C’est cela le vrai visage de Jésus-Christ. Chacun de nous est appelé à être le portrait de notre Seigneur. Le vrai visage de notre Seigneur, nul ne peut le connaître qui ne l’a pas vu se lever à travers une âme humaine, qui n’a pas assisté à cette résurrection d’un visage au plus profond de l’être, comme la lumière de l’éternel Amour.
Pour ceux qui ont la moindre tendresse envers notre Seigneur, ce doit être notre grande passion de découvrir le visage de Jésus-Christ, de le faire apparaître, de l’imprimer dans le cœur des autres, d’en faire la découverte à tous les tournants de la route. Quand on pense que Jésus est au milieu de nous, que la vie de Jésus est confiée à chacun de nous, que l’Évangile vivant nous est confié, l’on commence à sentir le prix de la vie et la joie de l’existence. Il y a quelque part une beauté infinie. Il y a quelque part toute une musique secrète et merveilleuse. Il ne s’agit que de découvrir cette source et chacun de nous peut faire, à chaque instant, cette découverte infinie.
Nous sommes tous plus ou moins un faisceau de résistance et d’obscurité. Il suffit qu’un regard de bonté nous enveloppe, qu’un sourire vienne à notre rencontre pour que tout change.

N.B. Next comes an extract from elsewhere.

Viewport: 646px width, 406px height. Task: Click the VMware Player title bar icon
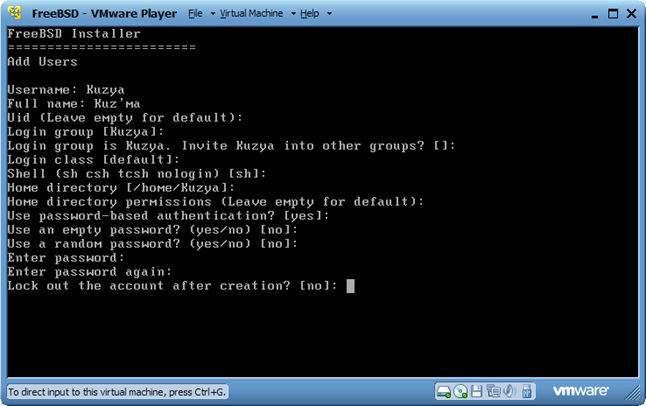click(14, 14)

Dieu, comme il est réel, présent, intérieur à nous-mêmes, Jésus- Christ, comme il est facile de le rencontrer si l’on s’en donne la peine ! Ce portrait que les Anciens possédaient, comme il est à la portée de chacun de nous ! Comme il nous importe peu qu’il y ait quelque part une effigie morte alors qu’au milieu de nous, il y a le Christ vivant, que chacun de nous porte le portrait unique, irremplaçable de Jésus-Christ. Demandons à notre Seigneur de ne pas passer à côté de ces trésors.

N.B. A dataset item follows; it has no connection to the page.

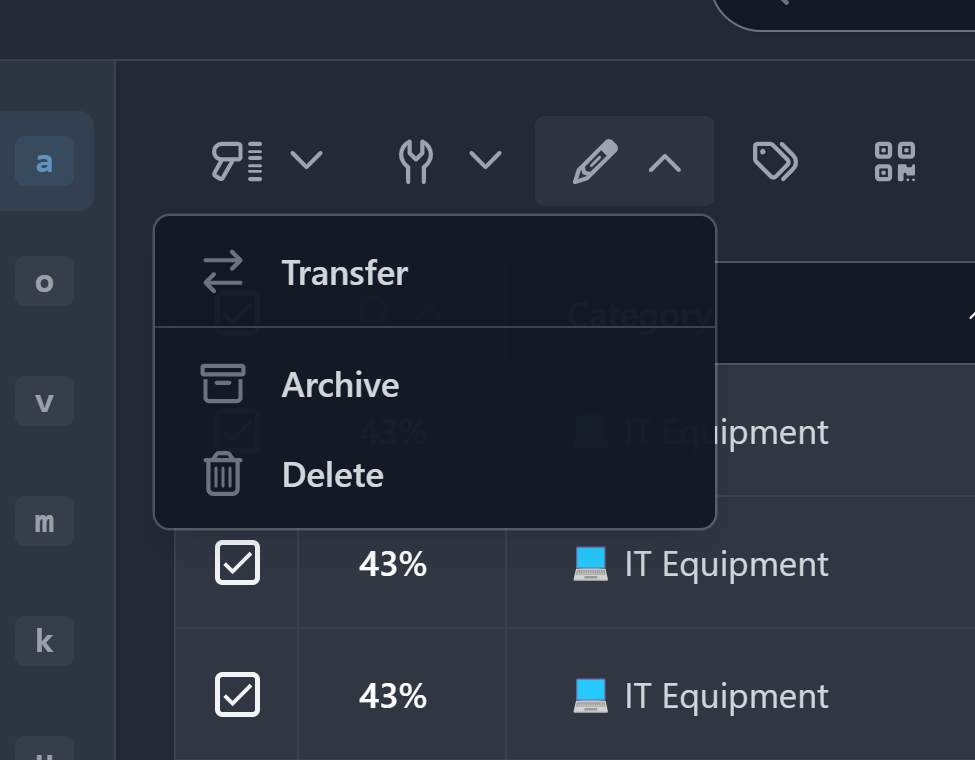Image resolution: width=975 pixels, height=760 pixels.
Task: Expand the chevron beside the wrench icon
Action: (485, 161)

Tous les peintres de la terre, tous les poètes, tous les musiciens, qu’ont‑ils fait d’autre que d’essayer de suggérer, de créer, à leur manière, ce visage éternel qui est le visage de notre Seigneur imprimé dans nos cœurs ? Tous les messages de l’âme s’adressent à nous parce qu’il y a dans chacun de nous une possibilité de réponse, parce que le regard sublime, secret, dans un tableau, un marbre, une cathédrale, c’est un être aimé qui se tient debout et qui, tout à coup, à travers lui‑même, laisse passer cette Présence et ce visage de Dieu.

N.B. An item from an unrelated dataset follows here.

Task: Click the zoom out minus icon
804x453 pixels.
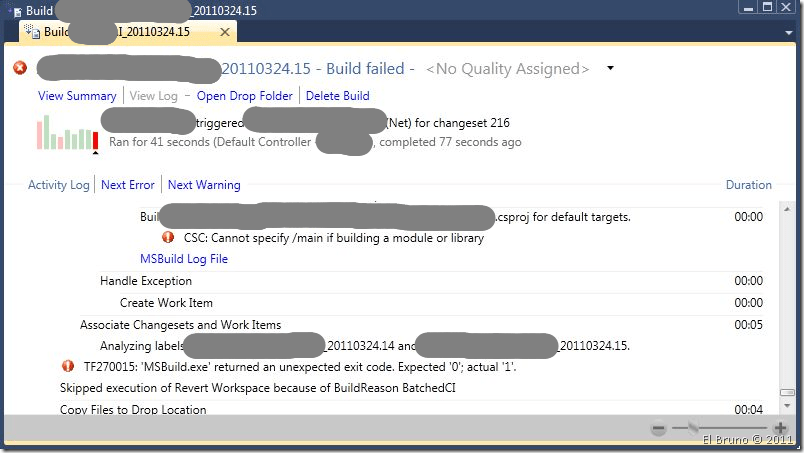Action: click(658, 429)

Je connais une légende magnifique, mais qui est, plus encore, un programme pour chacun de nous. Être Véronique, oui, aller au devant des autres avec le voile du respect, du silence, de la tendresse, effacer dans le visage humain tout ce qui le défigure, tout ce qui l’empêche de resplendir et, tout à coup, voir devant soi le visage de Dieu. Il faut demander qu’il en soit ainsi et garder dans notre esprit, comme un programme, cette douce intention du Chemin de la Croix où Véronique, dans son amour, va au devant de notre Seigneur.
Ce voile de tendresse pour que s’imprime sur lui toute la bonté de son cœur, de son visage. Véronique… Être Véronique… Voir toute âme à tous les tournants de la route, en apportant aux autres cet Amour qui est Dieu. Il n’y a qu’un seul portrait authentique de Jésus Christ, c’est celui que nous apportons aujourd’hui aux autres en leur apportant notre confiance et notre respect, ce visage qu’ils retrouveront dans l’éternité.